Albert Boxler Riesling Grand Cru Brand 1997
The year is drawing to a close, and it seems traditional at this time that there are certain additions to the site that I simply have to make. Firstly there is my Review of the Year, when I look back to see the best (and worst) wines of 2007, and I will be publishing this shortly. I find my annual Ten Years On tasting, however, infinitely more enjoyable – and now and again it throws up a strong candidate for wine of the year. This year, as I look back at the 1997 vintage, my tasting of ten year old wines (to be published in full later this week) has been no exception to this unwritten rule.
Of the numerous wines in this year’s tasting, here is one, the Albert Boxler Riesling Grand Cru Brand 1997, that really stood out on the day, and it is certainly worthy of a few extra words. I must confess I am not intimately familiar with the wines of Albert Boxler, and have only experienced them in a vicarious fashion, having heard and read the good reports of others. The domaine is located in Niedermorschwihr, and the Boxler family own vines in Brand and Sommerberg, as well as a number of other lesser vineyards. I believe that the Brand Riesling is reputed to have a classic style, very firm and steely, and that on the whole, save for the occasional disappointment, this is an estate that turns out an array of superb wines as Boxler strives to extract the very best from all of his vines.
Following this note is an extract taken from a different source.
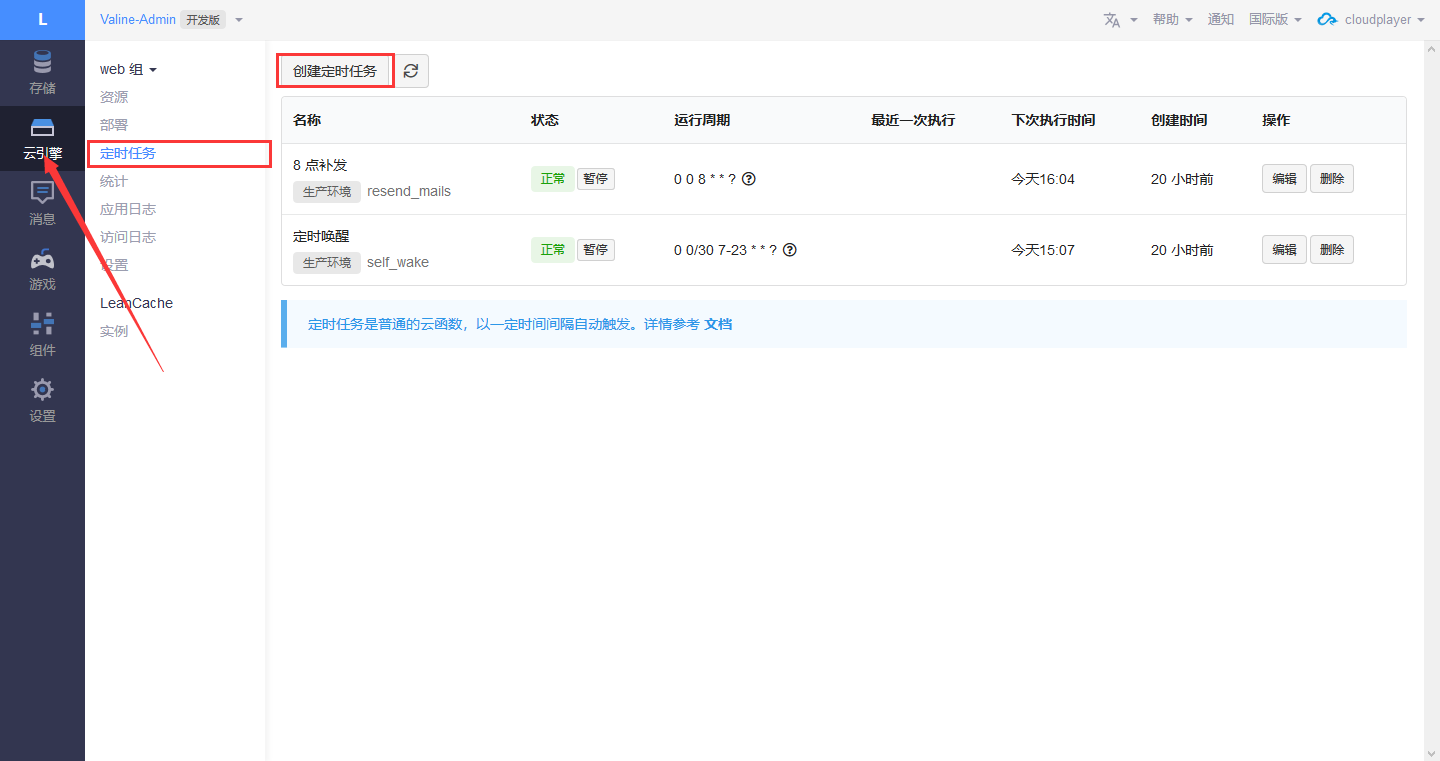
Task: Open the 组件 components icon
Action: [x=42, y=325]
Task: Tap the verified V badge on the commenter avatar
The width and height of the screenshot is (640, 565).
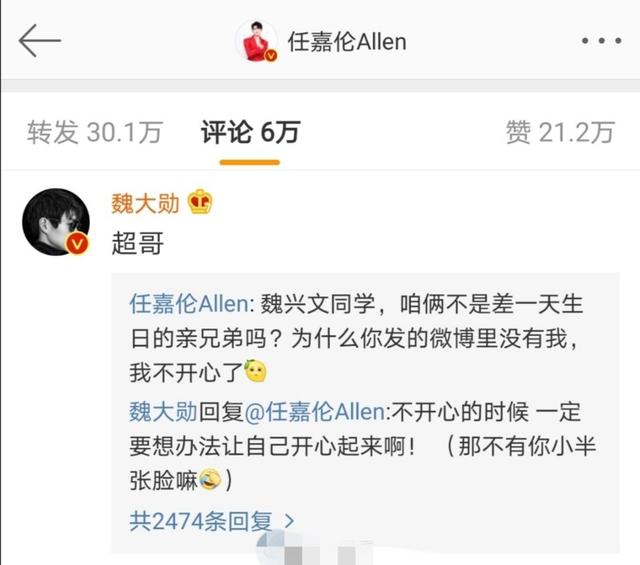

My own experience is that on tasting this wine it does not come across as steely or firm, and in fact I was rather taken aback by its very seductive character.
In the glass this wine has a moderate intensity of hue, is crystal clear, and it produces just a few clumps of tartrate crystals at the end of the bottle. The nose is quite fabulous and I would go so far as to say quite unique in terms of quality. It has a strong fruit component which is redolent of peaches and cream, beautifully vibrant and well defined. To say anything else other than this is sublime is perhaps superfluous, but – to try and give a more complete picture – it has a delineated style, there is a lovely depth to the bouquet, a gentle minerality, and overall a softness despite the open, vivacious character. On the palate it is very direct, very flavoursome, with that same peaches and cream quality backed up by simply delicious, mouth watering acidity. Despite this appealing frame it still has a soft, rounded, near creamy texture, wonderful depth and a broad presence, which is perhaps a touch honeyed and is certainly fleshy and rich. Weighty, fruit-laden and endowed with a little residual sugar I think, but not enough to make it overtly sweet, it also has a slightly bitter, peppery edge which gives a welcome bite, and which carries through to the finish where there is a fine, slightly honeyed length. Brilliant wine, drinkable now, but also full of potential. I must look out for more wines from Boxler on the basis on this tasting. 19+/20 (17/12/07)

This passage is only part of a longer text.